Eric Lang as Ken’s friend Allen, inserted to add a bit of a Sideways buddy comedy element, according to director Caplin, is a bit of a stretch and easily the film’s weakest point. Roberto Sanchez as Raul, the new love interest of Pam, and the cop trying to solve the crime is another plothole that leaves a bit to be desired. Though there is some weak acting and it does takes a few soap opera-like turns, it’s a winning film and a nice addition to an ever-growing movie library.

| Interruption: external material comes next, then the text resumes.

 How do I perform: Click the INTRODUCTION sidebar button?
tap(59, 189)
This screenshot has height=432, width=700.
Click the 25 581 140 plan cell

Looking beyond the film though, and realizing the work that went into it, is what makes seeing “Mating Dance” worth it. Director/writer Caplin is a world champion theatrical ballroom dancer and award winning choreographer who treated the film’s narrative structure in a choreographed manner. To put it bluntly, the character of Abby (Lauren German) dances in and around the lives of these four friends and their lives are captivated and turned upside down by her presence. Numerous scenes, including Pam’s seduction of Ken, a club scene between Pam and Raul, a dancing scene between Allen and Abby, a head-turning sniffing scene, and the numerous seduction scenes are carefully choreographed and physically staged. To quote Caplin, “We rehearsed the film like a play and worked out all the moments and actually had a run through before we went into our intense shooting schedule. A good shoot day is typically 4-6 pages and we were shooting 12-15 pages a day. It was intensely storyboarded and rehearsed and that’s how we were able to knock out the whole film in 12 days.”

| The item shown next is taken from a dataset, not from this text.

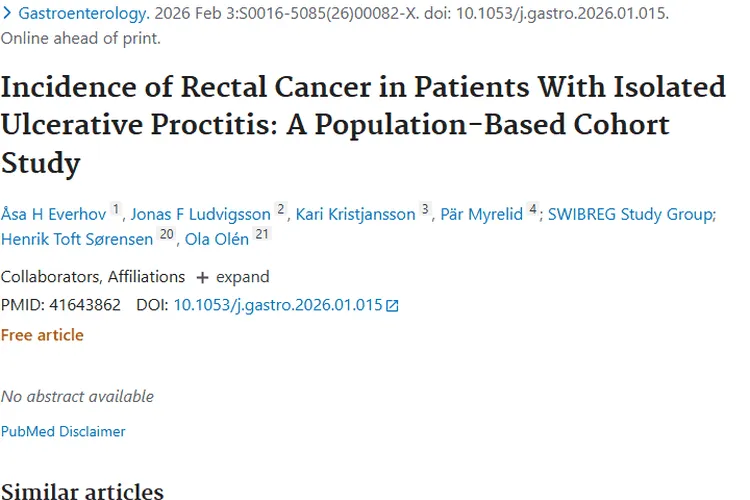
Task: Open author Ola Olén's link
Action: tap(217, 239)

The film was screened at the Long Island International Film Expo and has already appeared at the Riverside International Film Festival, The West Hollywood International Film Festival and will screen on opening night at the Central Florida International Film Festival. With German’s captivating presence, Eric MacIver’s tantalizing cinematography and Caplin’s deft work as director/writer, there are enough reasons to consider this trio as surefire up-and-comers. For all it’s flaws, Mating Dance is the surefire arrival of new talent on the rise.